Lorenzo Milani nasce a Firenze il 27 magio 1923 in una famiglia dell'alta
borghesia colta. A 20 anni il giovane diventa cattolico e entra in seminario,
dove ha compagni illustri, da mons. Bartoletti a don Rossi, a don Nesi.
Ordinato sacerdote nel 1947, è cappellano a San Donato di Calenzano,
dove fonda una scuola serale che gli provocherà le prime ostilità.
Nel 1954 sarà trasferito alla minuscola Barbiana, dove la scuola
diventa a tempo pieno con al centro l'educazione linguistica: egli stesso
conosce 5 lingue.
La Firenze di quegli anni, dal punto di vista politico e ecclesiastico
è stimolante, rispetto alla media nazionale; ma per don Milani,
è giunto il momento di rompere i legami fra potere costituito e
Chiesa, per fare scelte a favore dei poveri. La scuola è lo strumento.
"Esperienze pastorali" (1958) raccoglie dati, riflessioni,
proposte scaturite dai suoi 7 anni a San Donato, ed esce con l'imprimatur
("irrituale") della Curia. Il libro ottiene contrastanti giudizi.
Apprezzato negli ambienti progressisti anche cattolici, la destra lo bolla
come opera classista e il Sant'Offizio - sotto il papato di Giovanni XXIII
- ne dispone il ritiro, vietandone ristampe e traduzioni (divieto tuttora
in vigore).
Milani proclama la sua obbedienza alla Chiesa, però è ormai
convinto che la scelta dei poveri sia la scelta di Cristo e vorrebbe che
la Chiesa lo approvasse e ne desse un segno concreto, con l'affidamento
ad una grande parrocchia o al seminario.
La Firenze cattolica si prepara al Concilio con riunioni e referendum,
Milani con il suo amico Borghi solleva la questione (1964) di come il
vescovo possa disporre a suo piacimento del seminario e dei suoi rettori.

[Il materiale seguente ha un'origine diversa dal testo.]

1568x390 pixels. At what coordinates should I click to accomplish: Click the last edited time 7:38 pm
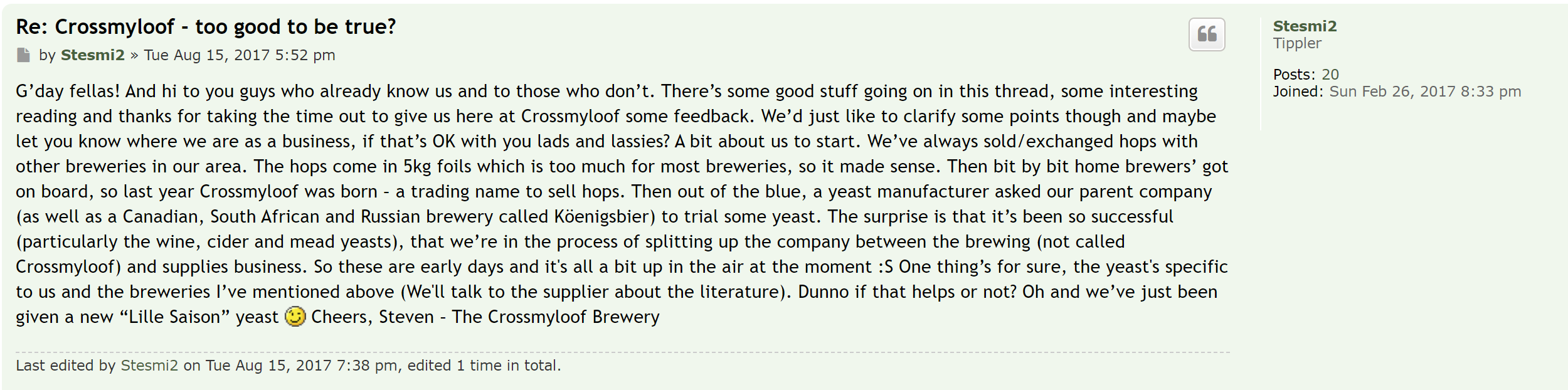(x=367, y=366)
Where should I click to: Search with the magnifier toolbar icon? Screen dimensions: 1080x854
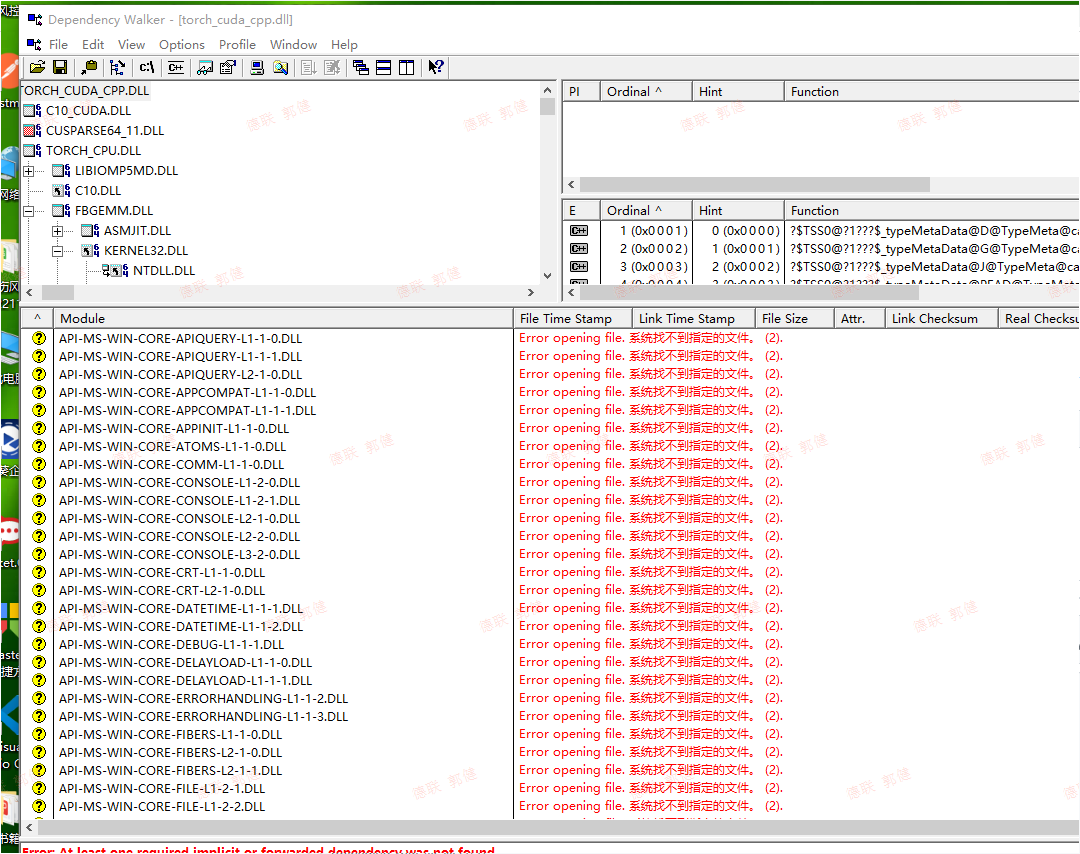[x=280, y=67]
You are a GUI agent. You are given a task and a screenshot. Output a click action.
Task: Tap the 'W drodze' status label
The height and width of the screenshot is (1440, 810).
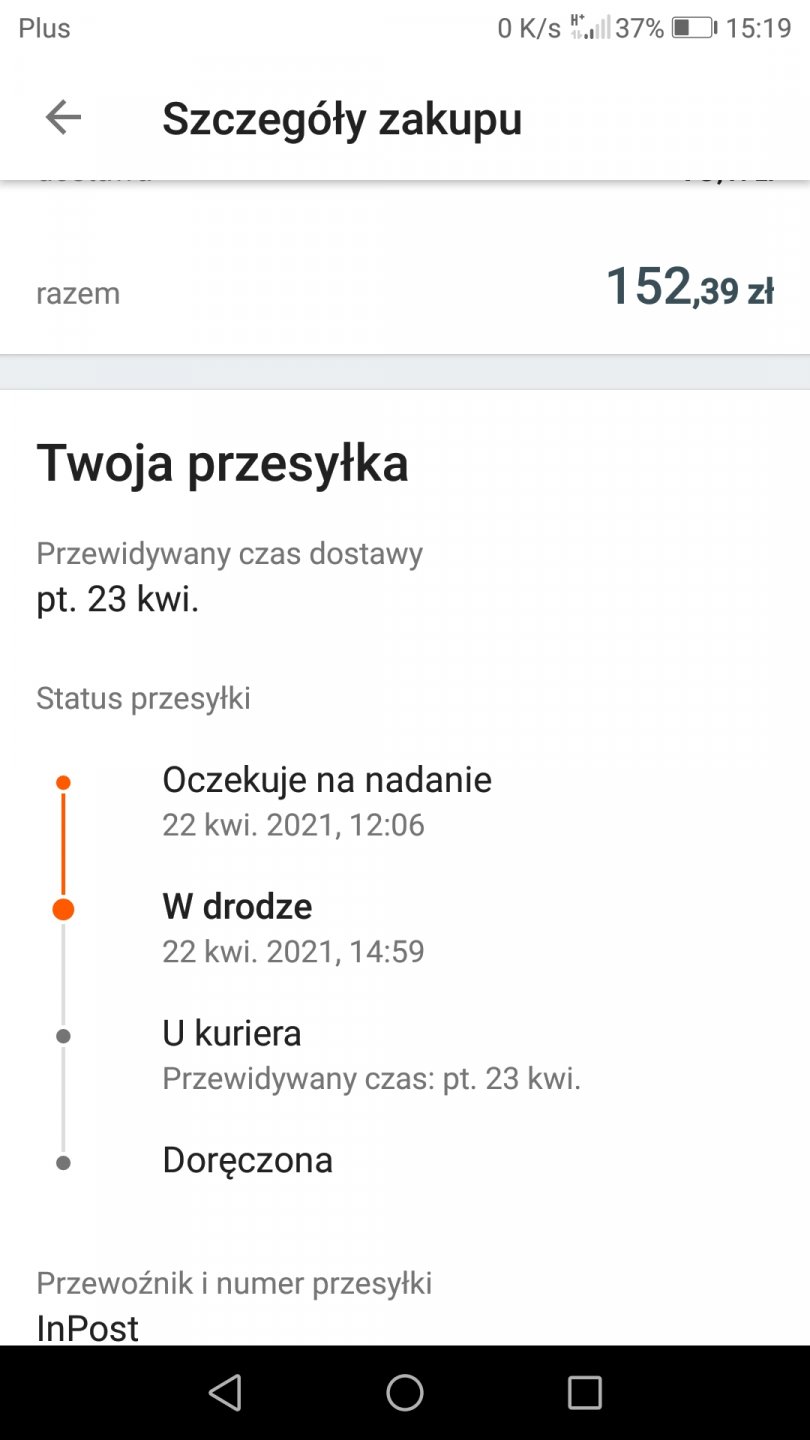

L'arcivescovo Florit non gradisce e l'isolamento di Milani aumenta. Intanto
la salute del prete ha crisi sempre più frequenti.
L'episodio dei cappellani militari che giudicano l'obiezione di coscienza
una viltà, fa intervenire Milani, che manda ai giornali (1965)
una vibrata risposta, che verrà pubblicata solo da "Rinascita"
e che gli costerà un processo per apologia di reato, che lo costringerà
a scrivere - impossibilitato a partecipare all'udienza - una sentita
"Lettera ai giudici" nella quale ripercorre la storia d'Italia
alla ricerca del vero senso dell'obbedienza e della coscienza.
Il tema dell'obiezione di coscienza, oggi risolto, allora divideva sia
ambienti politici sia ecclesiali: ci vuol poco perché don Milani
venga chiamato "il prete rosso". Che con i suoi ragazzi, freneticamente
lavora alla più famosa
"Lettera a una professoressa",
pubblicata sei settimane prima della sua morte, testamento spirituale
di un "profeta disarmato". Assolto con formula piena, il 26
giugno 1967 muore in casa della madre. In appello sarà poi condannato.